Without Lenny I was breathless, I was lifeless, I was soulless. I pulled her back, afraid that if she left the alley I would lose her forever.

 

 

“G
et off me!” Lenny screamed, sinking her nails into my forearms. I refused. I wrapped my arms around her, straightjacketing her with my muscles. Holding her, I let her nails forge into me, letting her screams echo around us. I wouldn’t let her go, not any more, never again. I’d let her go too many times in our past. Going forward, never again.

Eventually she settled down. Breathing heavily, she relaxed into me, nails still dug into my skin.

“That was you at the bar, wasn’t it?” she whispered. My silence stretched, twisting until it tugged on my gut to answer. Instead, I breathed in the smell of her hair.

“Wasn’t it, Vic?” she pressed.

“Yes.”

She knocked her head against my still pretty fucking sore nose and, in my surprise, I let her go. Spinning around, she faced me, eyes flashing in the dark. “I thought I was going insane! I nearly checked myself into a hospital.
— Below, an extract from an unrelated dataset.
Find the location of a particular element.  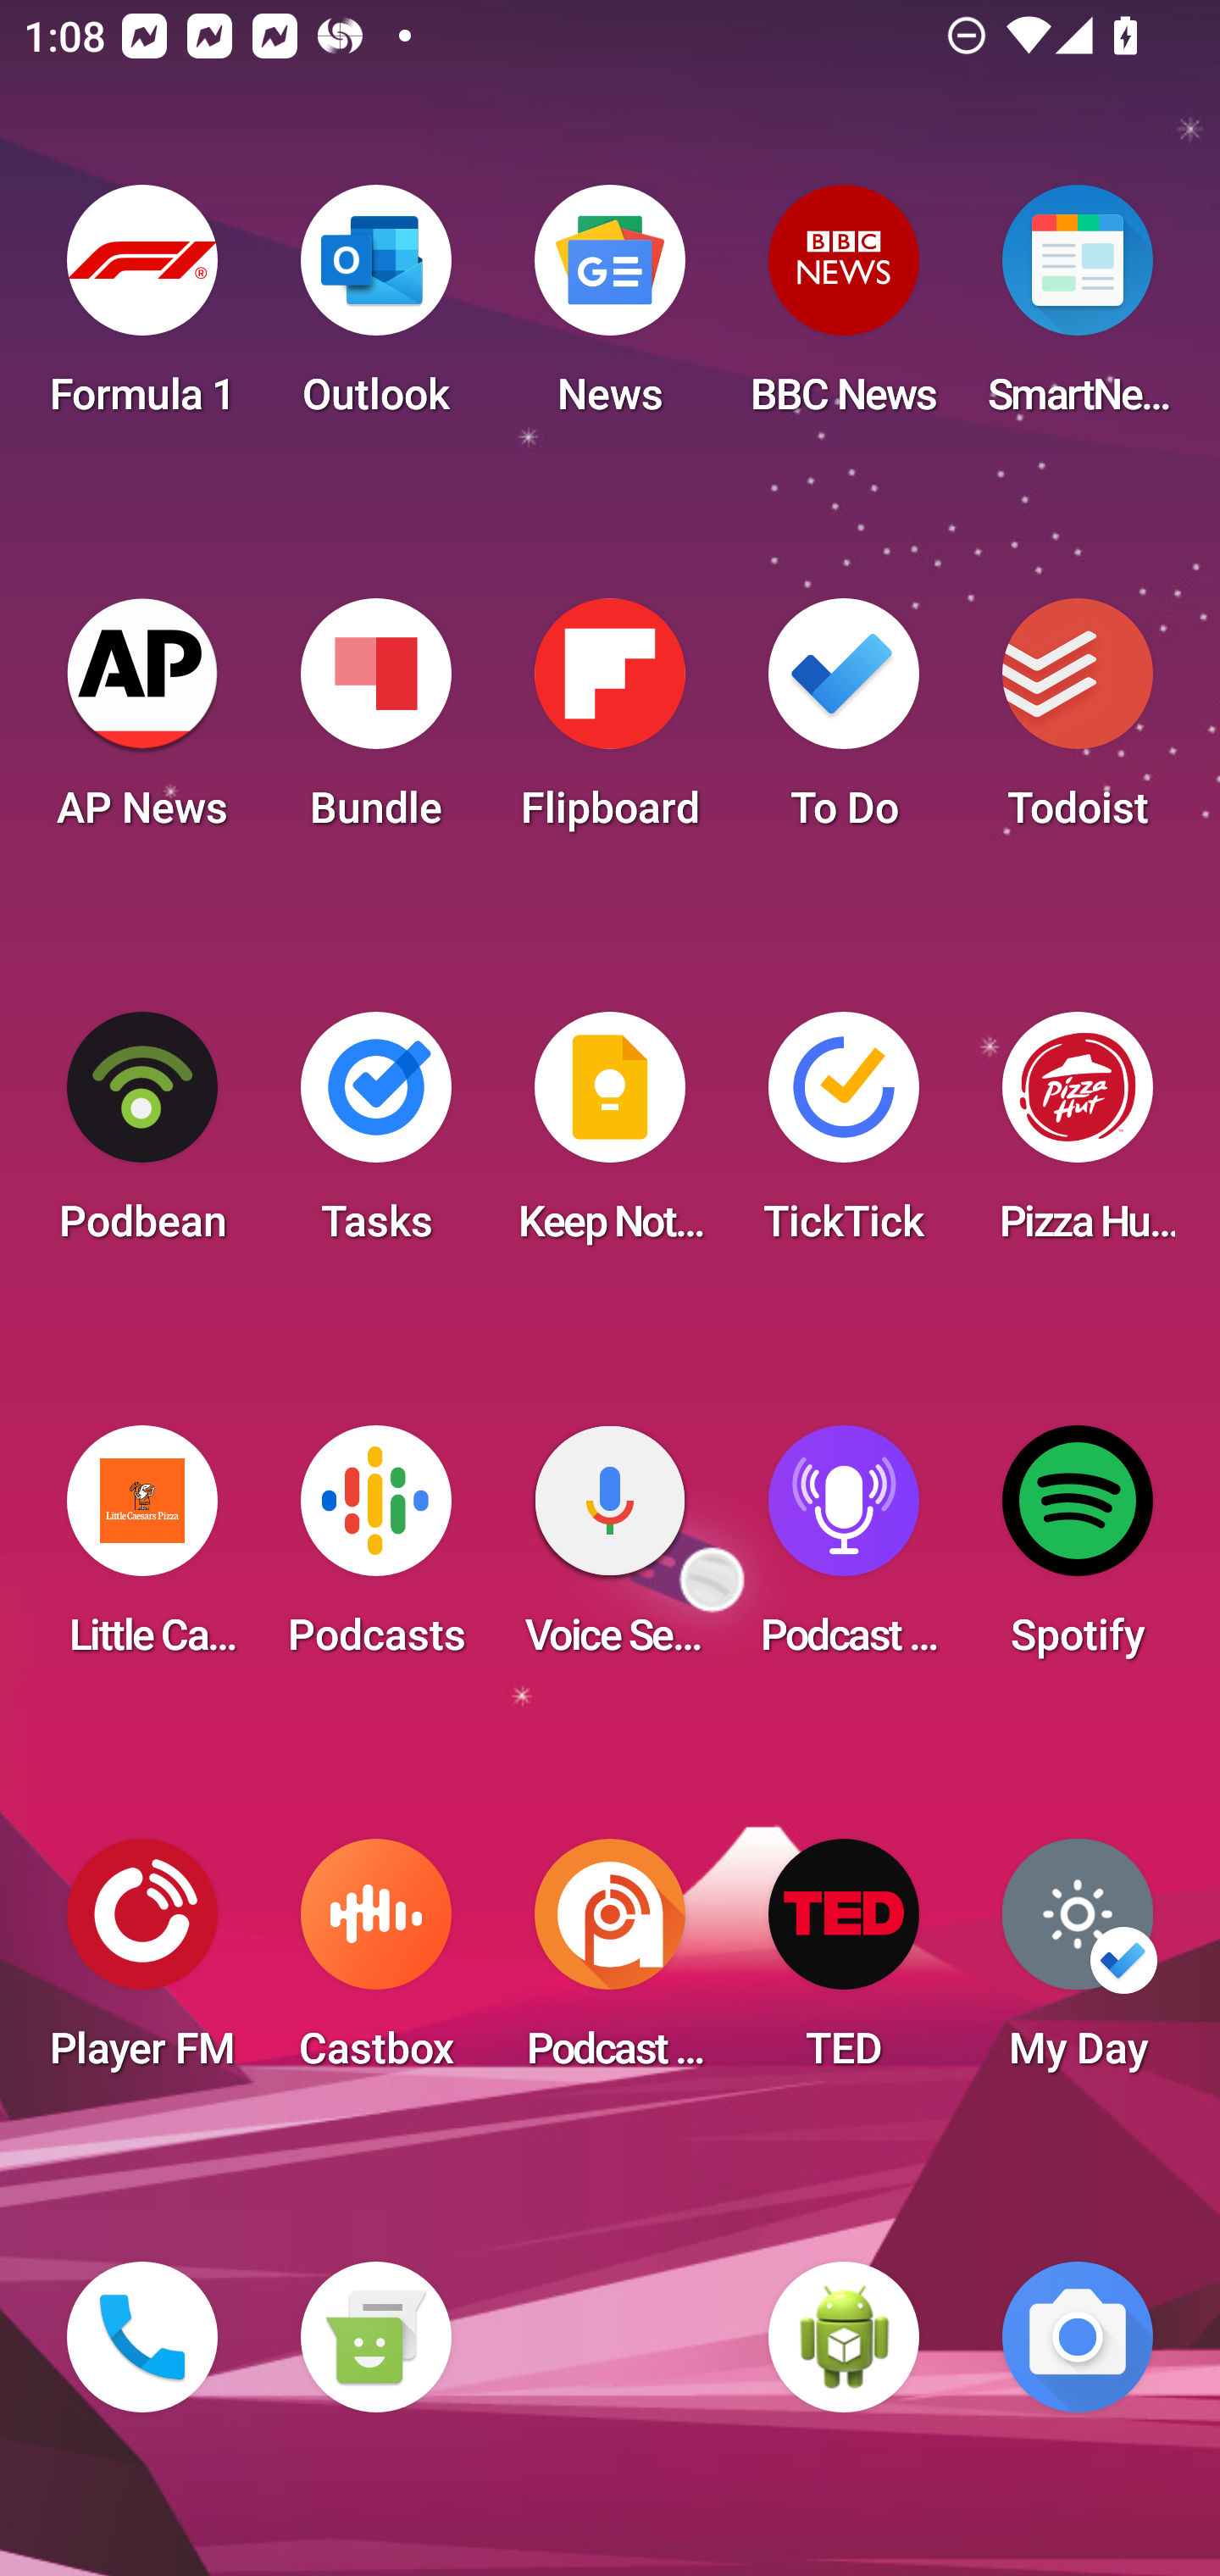

To Do is located at coordinates (844, 724).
I thought I was seeing the ghost of my ex.” She paused, taking her lip between her teeth. I didn’t say anything, didn’t try to defend myself. There were no adequate defenses for how I’d acted. Sure, I had my explanations, but nothing would be good enough.
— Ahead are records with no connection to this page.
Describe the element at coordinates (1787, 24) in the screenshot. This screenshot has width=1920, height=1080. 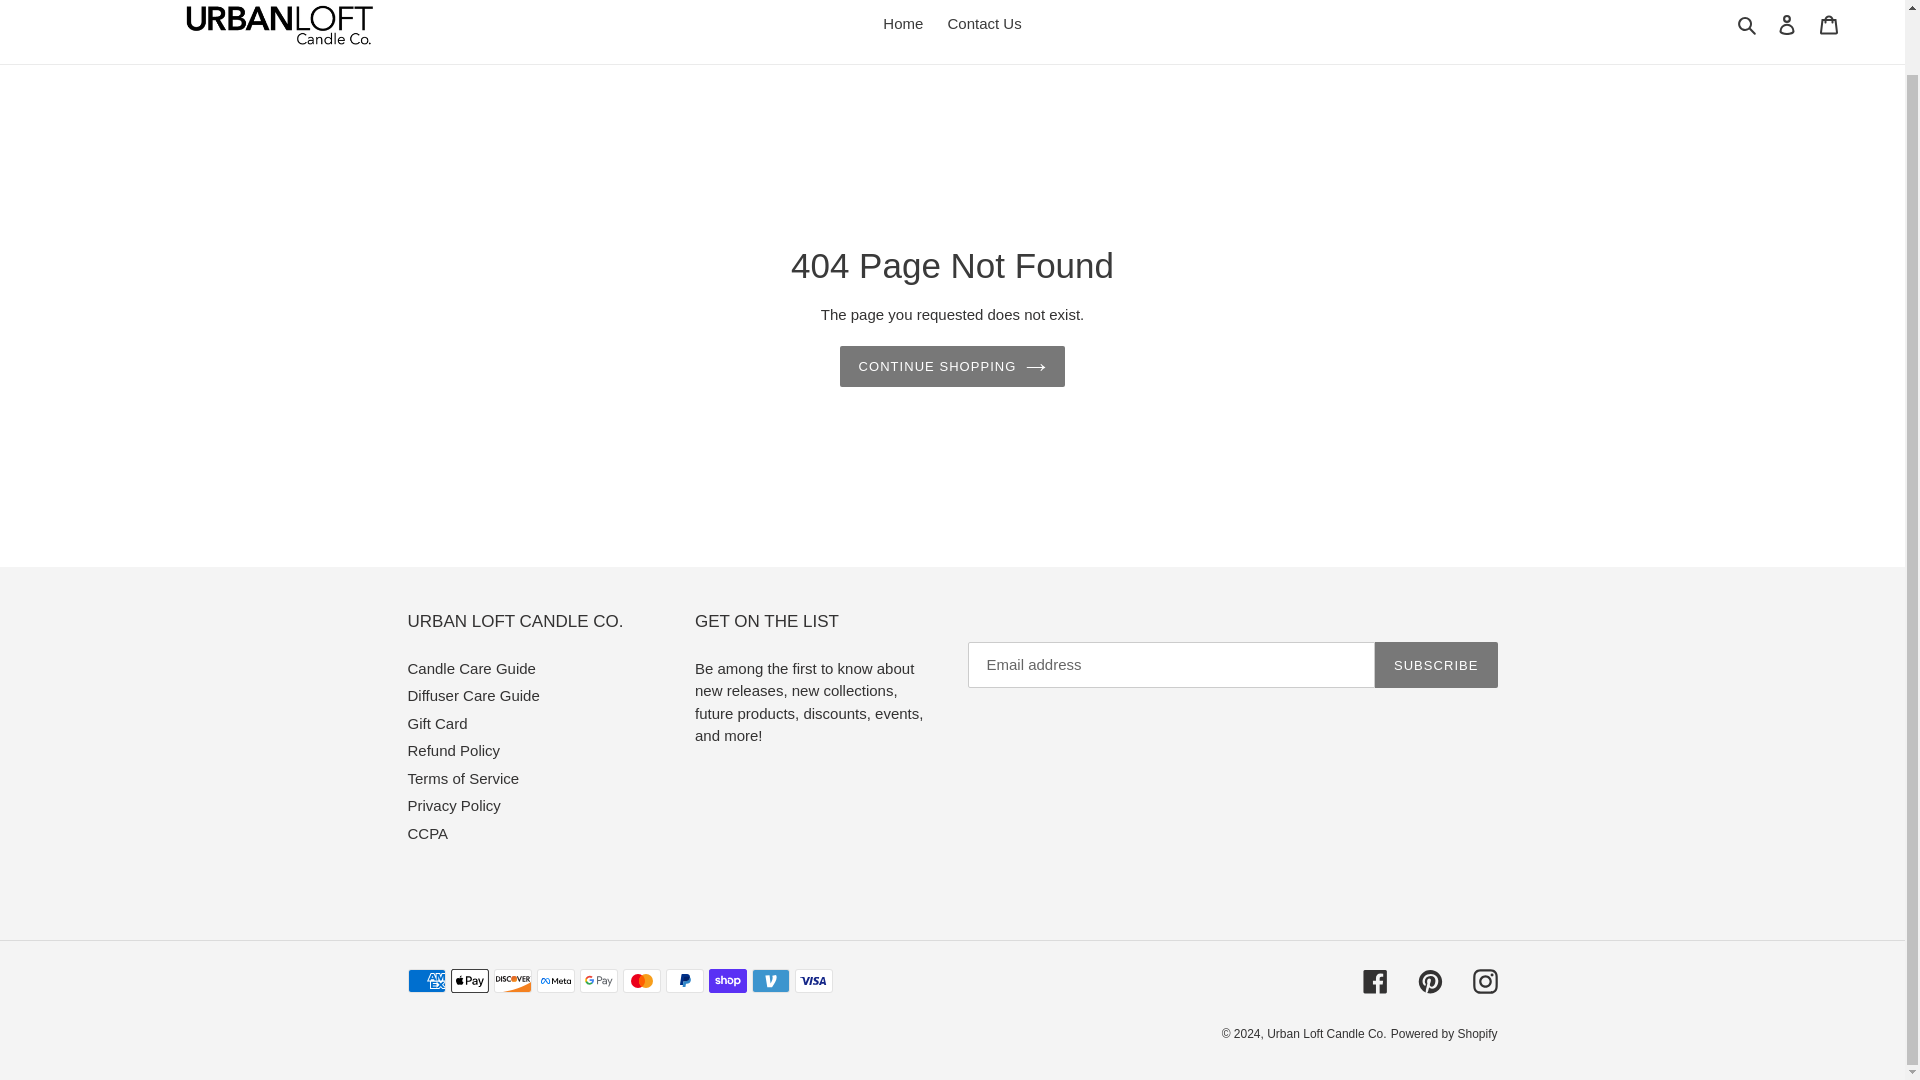
I see `Log in` at that location.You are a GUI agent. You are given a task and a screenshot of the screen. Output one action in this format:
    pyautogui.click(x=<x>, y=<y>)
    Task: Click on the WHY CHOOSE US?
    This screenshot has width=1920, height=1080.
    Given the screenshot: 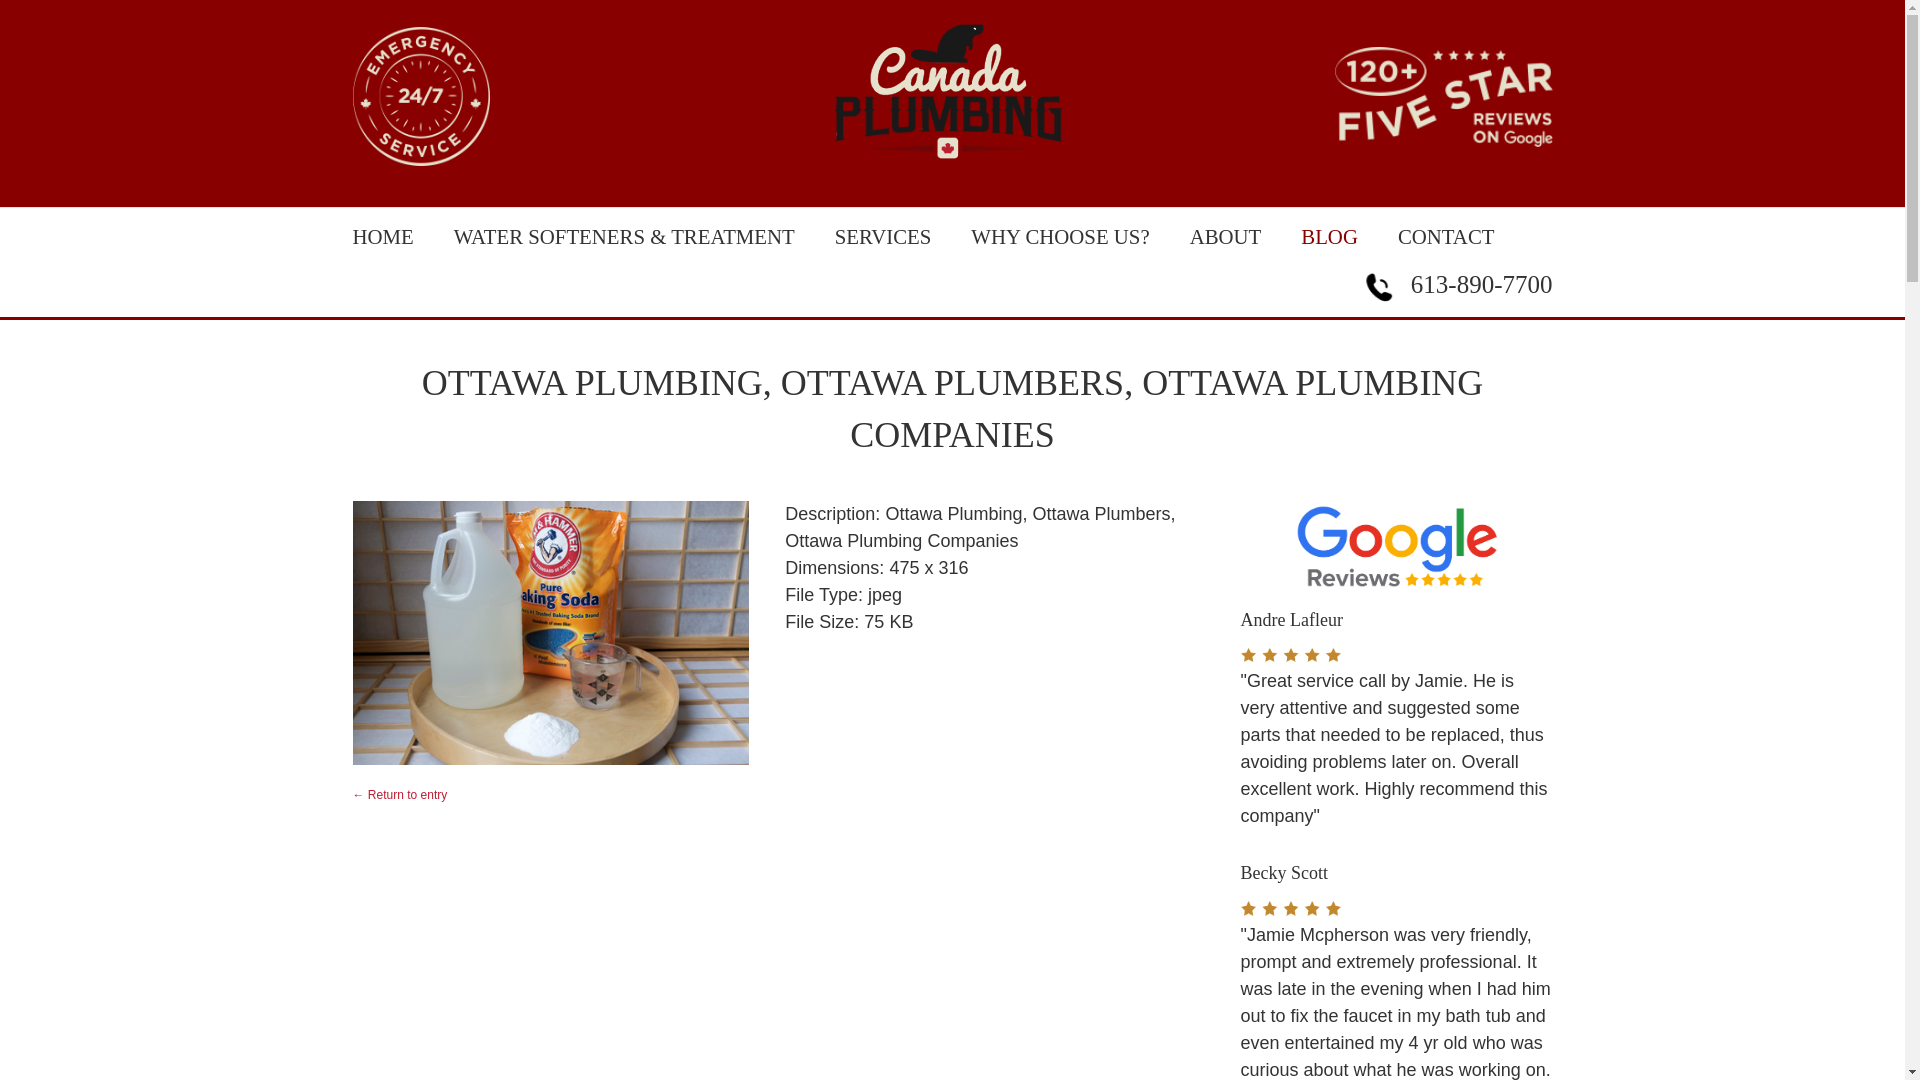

I waited for her to speak again and with one hand wiped the blood from my nose. It had been broken more times than I could count, though this was definitely my favorite way. She walked back and forth, muttering to herself, occasionally cursing. My name was uttered a few times, but never at me. “Have you been following me?” she asked, her head darting up.

“Yes.”

“For how long?” She rushed to me, her delicate features suddenly right in my face. Where before she had been looking at the ground, now I saw everything: her pain, her confusion, her anger, her resentment—it was all right in my fucking face.

Now it was my turn to look away. “Since the funeral.” I didn’t look up, but could tell by the volume of her voice that she’d walked away.

“I’ve felt your presence everywhere. I’ve felt it like the sun on my back. I’ve had to go to the therapist every single goddamn day. She said it would get better, that eventually my grief would fade to sorrow and my sorrow would fade to sadness and eventually…eventually I would let you go, but I
knew
that wouldn’t happen. I knew I would go mad before that happened.” Lenny took a break, her breathing heavy. “Now I know why, because you were never gone… How could you?”

“I had to do it. It was the only way to keep you all safe.” It sounded lifeless and worthless, even to me.

Lenny cocked her head to the side as if weighing the worth of my statement. I knew it was going to come out shit. “We’ve done some pretty fucked up things to each other, but I think this takes the cake.”